Task directions:
Each record must be printed again exactly as it appears.

Dataset entries
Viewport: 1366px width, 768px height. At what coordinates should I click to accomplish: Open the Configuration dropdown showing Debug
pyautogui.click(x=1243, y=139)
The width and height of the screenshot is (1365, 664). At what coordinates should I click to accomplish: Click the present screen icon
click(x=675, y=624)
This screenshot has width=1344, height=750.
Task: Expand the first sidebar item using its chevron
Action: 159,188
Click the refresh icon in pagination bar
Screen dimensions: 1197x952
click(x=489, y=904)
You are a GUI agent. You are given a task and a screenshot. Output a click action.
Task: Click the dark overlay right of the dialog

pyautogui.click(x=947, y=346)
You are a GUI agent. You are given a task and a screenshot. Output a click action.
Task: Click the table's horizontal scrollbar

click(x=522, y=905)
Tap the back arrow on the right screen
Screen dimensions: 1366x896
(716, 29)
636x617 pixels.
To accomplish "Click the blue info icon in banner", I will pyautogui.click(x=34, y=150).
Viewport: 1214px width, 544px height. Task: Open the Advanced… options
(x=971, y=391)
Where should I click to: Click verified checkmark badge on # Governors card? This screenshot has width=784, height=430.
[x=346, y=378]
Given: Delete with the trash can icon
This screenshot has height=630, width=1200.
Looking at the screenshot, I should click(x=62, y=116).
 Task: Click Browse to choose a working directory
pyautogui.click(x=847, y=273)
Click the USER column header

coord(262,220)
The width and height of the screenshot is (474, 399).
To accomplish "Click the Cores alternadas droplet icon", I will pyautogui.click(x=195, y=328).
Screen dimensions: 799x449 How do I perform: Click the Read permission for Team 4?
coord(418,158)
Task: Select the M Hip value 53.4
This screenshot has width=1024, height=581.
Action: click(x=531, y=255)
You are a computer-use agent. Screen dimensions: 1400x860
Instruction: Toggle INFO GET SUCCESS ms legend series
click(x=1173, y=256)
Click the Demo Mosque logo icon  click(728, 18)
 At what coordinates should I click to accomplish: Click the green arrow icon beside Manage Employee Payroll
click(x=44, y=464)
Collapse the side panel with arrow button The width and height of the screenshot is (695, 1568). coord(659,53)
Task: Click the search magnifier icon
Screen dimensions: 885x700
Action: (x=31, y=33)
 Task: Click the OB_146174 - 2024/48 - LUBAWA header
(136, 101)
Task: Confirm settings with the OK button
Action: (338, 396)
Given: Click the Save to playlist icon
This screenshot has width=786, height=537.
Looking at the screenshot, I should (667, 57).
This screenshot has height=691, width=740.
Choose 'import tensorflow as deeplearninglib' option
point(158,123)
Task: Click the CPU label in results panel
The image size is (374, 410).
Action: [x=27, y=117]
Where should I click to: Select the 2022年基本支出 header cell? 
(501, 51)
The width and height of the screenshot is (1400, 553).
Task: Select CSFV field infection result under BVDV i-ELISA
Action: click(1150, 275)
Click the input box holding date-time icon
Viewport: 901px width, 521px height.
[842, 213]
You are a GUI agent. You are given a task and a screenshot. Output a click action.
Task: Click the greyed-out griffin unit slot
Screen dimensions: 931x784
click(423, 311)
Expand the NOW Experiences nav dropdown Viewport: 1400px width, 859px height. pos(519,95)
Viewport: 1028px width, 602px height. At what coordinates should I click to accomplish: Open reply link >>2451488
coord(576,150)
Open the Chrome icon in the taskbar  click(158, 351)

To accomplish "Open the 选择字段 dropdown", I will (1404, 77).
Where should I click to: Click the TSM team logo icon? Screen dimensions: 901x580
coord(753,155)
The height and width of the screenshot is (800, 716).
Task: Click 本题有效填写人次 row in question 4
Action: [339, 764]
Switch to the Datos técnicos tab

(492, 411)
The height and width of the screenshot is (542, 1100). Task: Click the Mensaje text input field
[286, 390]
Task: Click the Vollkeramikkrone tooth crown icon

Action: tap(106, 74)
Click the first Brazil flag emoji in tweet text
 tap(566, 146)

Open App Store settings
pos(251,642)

Task solution:
Viewport: 1366px width, 768px height. At what coordinates should I click to accomplish: Open the Configuration dropdown showing Debug
pyautogui.click(x=1243, y=139)
The width and height of the screenshot is (1365, 664). At what coordinates should I click to accomplish: Click the present screen icon
click(x=675, y=624)
This screenshot has width=1344, height=750.
Task: Expand the first sidebar item using its chevron
Action: 159,188
Click the refresh icon in pagination bar
Screen dimensions: 1197x952
click(x=489, y=904)
You are a GUI agent. You are given a task and a screenshot. Output a click action.
Task: Click the dark overlay right of the dialog

pyautogui.click(x=947, y=346)
You are a GUI agent. You are given a task and a screenshot. Output a click action.
Task: Click the table's horizontal scrollbar

click(x=522, y=905)
Tap the back arrow on the right screen
Screen dimensions: 1366x896
(716, 29)
636x617 pixels.
To accomplish "Click the blue info icon in banner", I will pyautogui.click(x=34, y=150).
Viewport: 1214px width, 544px height. Task: Open the Advanced… options
(x=971, y=391)
Where should I click to: Click verified checkmark badge on # Governors card? This screenshot has width=784, height=430.
[x=346, y=378]
Given: Delete with the trash can icon
This screenshot has height=630, width=1200.
Looking at the screenshot, I should click(x=62, y=116).
 Task: Click Browse to choose a working directory
pyautogui.click(x=847, y=273)
Click the USER column header

coord(262,220)
The width and height of the screenshot is (474, 399).
To accomplish "Click the Cores alternadas droplet icon", I will pyautogui.click(x=195, y=328).
Screen dimensions: 799x449 How do I perform: Click the Read permission for Team 4?
coord(418,158)
Task: Select the M Hip value 53.4
This screenshot has width=1024, height=581.
Action: click(x=531, y=255)
You are a computer-use agent. Screen dimensions: 1400x860
Instruction: Toggle INFO GET SUCCESS ms legend series
click(x=1173, y=256)
Click the Demo Mosque logo icon  click(728, 18)
 At what coordinates should I click to accomplish: Click the green arrow icon beside Manage Employee Payroll
click(x=44, y=464)
Collapse the side panel with arrow button The width and height of the screenshot is (695, 1568). coord(659,53)
Task: Click the search magnifier icon
Screen dimensions: 885x700
Action: (x=31, y=33)
 Task: Click the OB_146174 - 2024/48 - LUBAWA header
(136, 101)
Task: Confirm settings with the OK button
Action: (338, 396)
Given: Click the Save to playlist icon
This screenshot has width=786, height=537.
Looking at the screenshot, I should (667, 57).
This screenshot has height=691, width=740.
Choose 'import tensorflow as deeplearninglib' option
point(158,123)
Task: Click the CPU label in results panel
The image size is (374, 410).
Action: [x=27, y=117]
Where should I click to: Select the 2022年基本支出 header cell? 
(501, 51)
The width and height of the screenshot is (1400, 553).
Task: Select CSFV field infection result under BVDV i-ELISA
Action: click(1150, 275)
Click the input box holding date-time icon
Viewport: 901px width, 521px height.
[842, 213]
You are a GUI agent. You are given a task and a screenshot. Output a click action.
Task: Click the greyed-out griffin unit slot
Screen dimensions: 931x784
click(423, 311)
Expand the NOW Experiences nav dropdown Viewport: 1400px width, 859px height. pos(519,95)
Viewport: 1028px width, 602px height. At what coordinates should I click to accomplish: Open reply link >>2451488
coord(576,150)
Open the Chrome icon in the taskbar  click(158, 351)

To accomplish "Open the 选择字段 dropdown", I will (1404, 77).
Where should I click to: Click the TSM team logo icon? Screen dimensions: 901x580
coord(753,155)
The height and width of the screenshot is (800, 716).
Task: Click 本题有效填写人次 row in question 4
Action: [339, 764]
Switch to the Datos técnicos tab

(492, 411)
The height and width of the screenshot is (542, 1100). Task: Click the Mensaje text input field
[286, 390]
Task: Click the Vollkeramikkrone tooth crown icon

Action: tap(106, 74)
Click the first Brazil flag emoji in tweet text
 tap(566, 146)

Open App Store settings
pos(251,642)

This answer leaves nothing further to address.